• TASK BRIEF:
Locate, in the data below, the line that contains "You are a computer-use agent." and the line that contains "Instruction: Select the"; reproduce exactly those two lines and every line between them, nothing more.

• DATA SUPPLIED:

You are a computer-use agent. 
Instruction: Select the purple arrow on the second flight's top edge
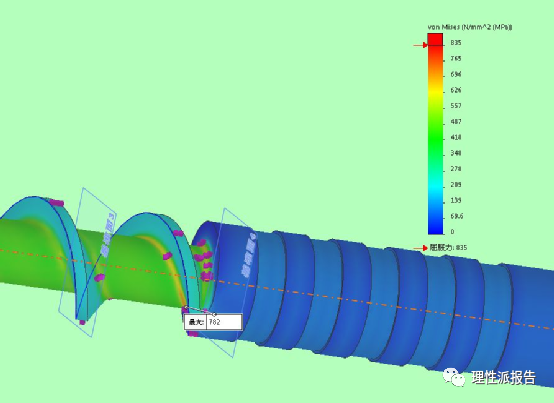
==
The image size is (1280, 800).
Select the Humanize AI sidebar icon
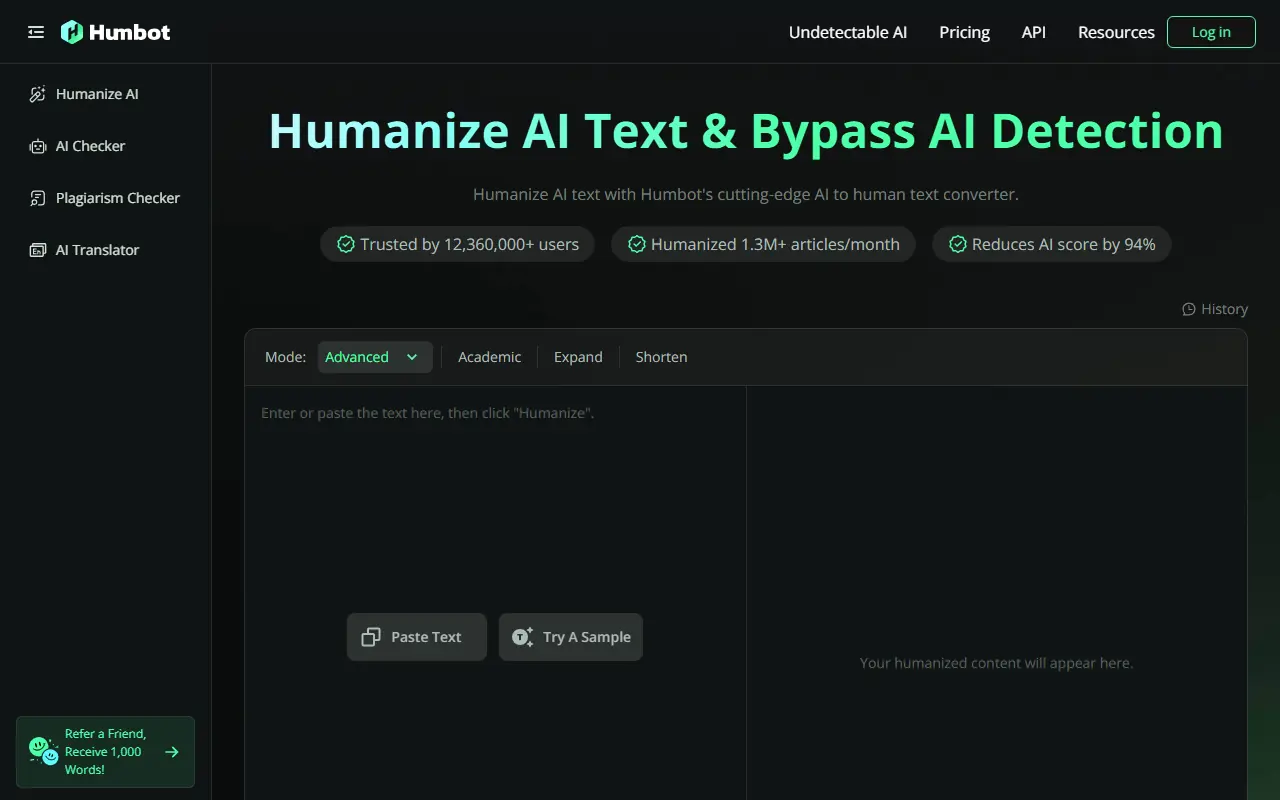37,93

• SOLUTION TO THIS PROBLEM:
You are a computer-use agent. 
Instruction: Select the purple arrow on the second flight's top edge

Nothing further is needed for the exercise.